Created by the Obama administration in 2011, the Green Ribbon program honors schools that have undertaken innovative efforts to provide sustainability education, reduce their utility costs and environmental impact, as well as improve health and wellness for their students.
Warwick Valley is a poster child for embedding environmental awareness in the curriculum and incorporating respect for the environment into a myriad of school activities.
Besides a robust recycling program (including compost bins in elementary school classrooms as well as in cafeterias), there are water filling stations to discourage the single-use water bottles. Once or twice a year, cafeterias serve a no-waste lunch. The last buses the district purchased run on propane.
At the high school, there's a greenhouse and an academic agricultural program. In the middle school, there's a class on a green architecture. And at the elementary schools you'll find a garden, outdoor classrooms and 10 acres of solar panels.
Such efforts stem from an official sustainability policy developed by the board of education in 2015. One of the stated goals is "to support environmental stewardship through curriculum, educational programs, and operational decision-making."

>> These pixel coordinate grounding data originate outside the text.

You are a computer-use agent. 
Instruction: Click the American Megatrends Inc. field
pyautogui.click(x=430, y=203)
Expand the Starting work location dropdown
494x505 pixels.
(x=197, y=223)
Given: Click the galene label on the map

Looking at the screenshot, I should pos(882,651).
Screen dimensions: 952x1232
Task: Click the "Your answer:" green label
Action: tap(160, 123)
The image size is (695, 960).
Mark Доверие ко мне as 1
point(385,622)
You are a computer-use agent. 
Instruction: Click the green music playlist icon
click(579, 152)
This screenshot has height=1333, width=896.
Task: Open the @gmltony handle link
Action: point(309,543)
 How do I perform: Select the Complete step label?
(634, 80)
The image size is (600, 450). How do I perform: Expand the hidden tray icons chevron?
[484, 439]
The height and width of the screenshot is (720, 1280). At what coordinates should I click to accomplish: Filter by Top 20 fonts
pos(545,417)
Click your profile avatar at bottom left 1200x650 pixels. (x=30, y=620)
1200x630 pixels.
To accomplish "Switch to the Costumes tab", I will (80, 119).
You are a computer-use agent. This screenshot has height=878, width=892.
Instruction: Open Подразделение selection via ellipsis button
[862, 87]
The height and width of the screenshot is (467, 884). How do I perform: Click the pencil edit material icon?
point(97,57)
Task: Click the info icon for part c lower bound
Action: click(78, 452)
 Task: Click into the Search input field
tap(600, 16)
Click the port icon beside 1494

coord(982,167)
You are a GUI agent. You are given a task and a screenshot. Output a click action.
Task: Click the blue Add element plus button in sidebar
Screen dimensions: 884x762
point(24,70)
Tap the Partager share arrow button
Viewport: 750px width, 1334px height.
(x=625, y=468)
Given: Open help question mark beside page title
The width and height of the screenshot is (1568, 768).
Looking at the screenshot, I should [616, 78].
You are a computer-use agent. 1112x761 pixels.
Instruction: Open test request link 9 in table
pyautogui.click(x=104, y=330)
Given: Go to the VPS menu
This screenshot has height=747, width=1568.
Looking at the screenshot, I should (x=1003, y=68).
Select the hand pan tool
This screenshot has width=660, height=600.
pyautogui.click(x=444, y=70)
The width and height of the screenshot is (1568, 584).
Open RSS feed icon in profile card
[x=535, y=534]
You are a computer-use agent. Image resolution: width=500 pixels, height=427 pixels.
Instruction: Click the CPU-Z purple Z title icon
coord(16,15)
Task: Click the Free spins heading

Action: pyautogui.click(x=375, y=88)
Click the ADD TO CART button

Strategically, the environmental policy also tied in to the way the district wanted to "re-imagine education for the 21st century," according to Lynn Lillian, a Warwick school board member for the past decade. "We were looking at professional development, skills-based, hands-on and project-based learning . The sustainable goals are sustainable and elevate every part of the district."
She noted that the district partnered with local organizations, such as Sustainable Warwick, to develop its policy and provide worthwhile projects for school groups including an Environmental Club.
"We look at the people in our community as resources," said Lillian. "We're fortunate to have a superintendent who can make that happen."
David Leach, who has been superintendent since 2013, said one challenge involved finding ways to incorporate environmental topics into the curriculum while still meeting all state standards. The district worked with the Children's Environmental Literacy Foundation to provide professional development for teachers.
Teachers are under no obligation to incorporate environmental issues into lessons, but many do, even in the humanities. As Jason Touw, a Warwick Valley High School environmental science teacher explained, an English class could explore themes of sustainability in a novel, while a history course could ask students to discuss how a civilization like the Aztecs overcame environmental obstacles.
Elementary school students are particularly passionate about nature and the environment, said Leach. "We're leveraging the excitement and enthusiasm."
For instance, you will find third graders in the Green Club at Sanfordville Elementary School trying to set an example by avoiding use of plastic straws and asking their parents to pack lunches in containers rather than plastic baggies. They learn that it can take 500 years for a plastic bag to decompose, and the United Nations estimates that by 2050, there could be more plastic than fish in our oceans.
"This appeals to their sense of morality," said kindergarten teacher Nancy Noolas-Nachtigal, an advisor to the Green Club. "They love animals and nature."
"These kids are influencers," said Maureen Nelsen, a teacher and another club advisor.
According to Davis, the school board president, the district's efforts are not just about being environmentally responsible and educationally creative, but also fiscally responsible. For example, the district's array of solar panels "wipes out the electricity bill" and saves the district about $300,000 annually.